Nyonya Wong tersentak, ketika Maimunah datang dan menawarkan agar lemon tea yang dibuatnya untuk segera diminum.
“Munah, ada hal penting yang ingin kubicarakan, duduklah dulu di sini,” ajak Nyunya Wung pada Munah dan menunjuk kursi yang berada di dekatnya.
“Baik Nyonya,” jawab Maimunah seraya duduk berdekatan dengan Nyonya Wong.
“Begini Munah, bagaimana pendapatmu tentang Hidayat ?”
“Tentang Hidayat, Nyonya ? Maksud Nyonya……”
“Ya, maksudku, apa orangnya baik dan cocok dengan puteriku ?”
“Sekilas, kalau saya boleh menilai, kelihatanya dia baik Nyonya dan cocok lah dengan Non Lulu.”
“Tetapi, mereka sekedar berteman, atau…, akh sudahlah.”
“Menurut saya, mereka saling tertarik, Nyonya.”
“Bisa saja kau Munah. Dari mana kau tahu itu ?”
“Itu Nyonya, kelihatannya Non Lulu senyum-senyum terus. Sebelum mengenal Hidayat, Non Lulu agak pendiam.”
“Atau, jangan-jangan Lulu baru kembali dari rumah Hidayat, atau mereka main berduaan.”
“Tetapi, Non Lulu kan berangkatnya sama Non Ang Mei, Nyonya.”
“Oh iya, tetapi, mungkin saja kan mereka jalan-jalan bertiga ?”
“lya juga, ya. Wah, kalau, begitu gawat dong. Satu pria didampingi dua wanita,” ujar Maimunah sekenanya.
“Lho, kau berpikiran demikian, Munah ?”
“Kenapa Nyonya ?”
“Tidak, tidak. Aku tidak yakin itu terjadi pada mereka. Ya sudahlah Munah, kita lupakan saja apa yang barusan kita bicarakan. Sebaiknya kau tutup saja lah toko,” kata Nyonya Wong mengakhiri percakapannya dengan Maimunah.
“Baik, baik Nyonya, saya pamit dulu,” ujar Murah berdiri dan langsung menuju ke ruang depan, untuk menutup toko.

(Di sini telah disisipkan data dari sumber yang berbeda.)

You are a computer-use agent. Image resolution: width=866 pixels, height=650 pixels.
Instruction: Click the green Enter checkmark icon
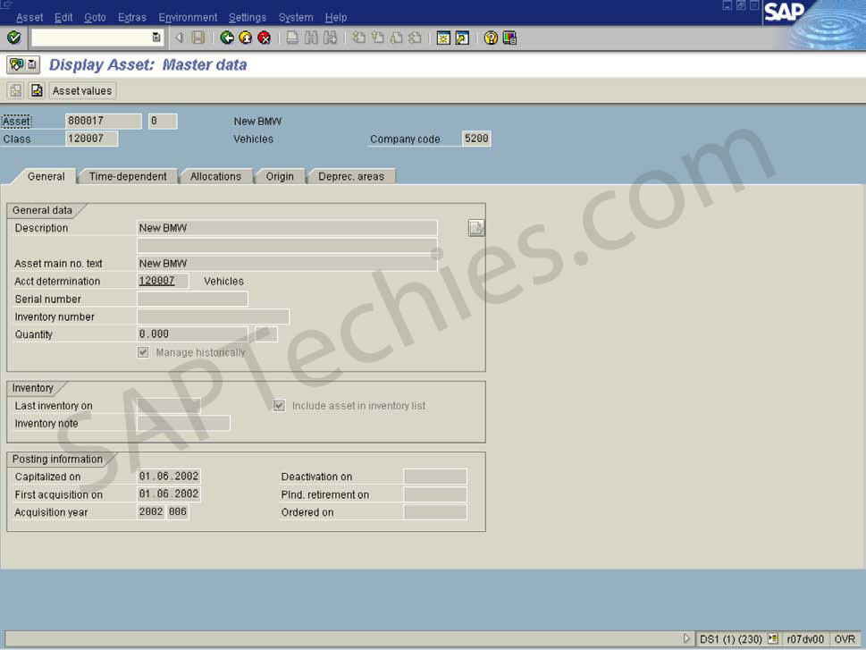[x=13, y=38]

Nyonya Wong mengangkat gelas yang berisi lemon tea yang masih panas. Diminumnya perlahan-lahan. Dia teringat kembali ucapan Maimunah yang barusan. Kenapa pikirannya bisa sama dengan Maimunah soal hubungan Lulu, Ang Mei, dan Hidayat ?
“Nyonya, apa tidak sebaiknya saya bangunkan sekarang Non Lulu ?” Kata Maimunah begitu sampai di ruang belakang.
“Jangan, jangan Munah. Saya sendiri mau ke atas dulu. Tadi ada telepon dari Papanya, saya mau memeriksa pembukuan kas dulu di atas. Tetapi kalau Lulu bangun nanti, kau panggil saja aku. Atau biarlah, nanti aku akan turun sendiri. Tidak lama lah.”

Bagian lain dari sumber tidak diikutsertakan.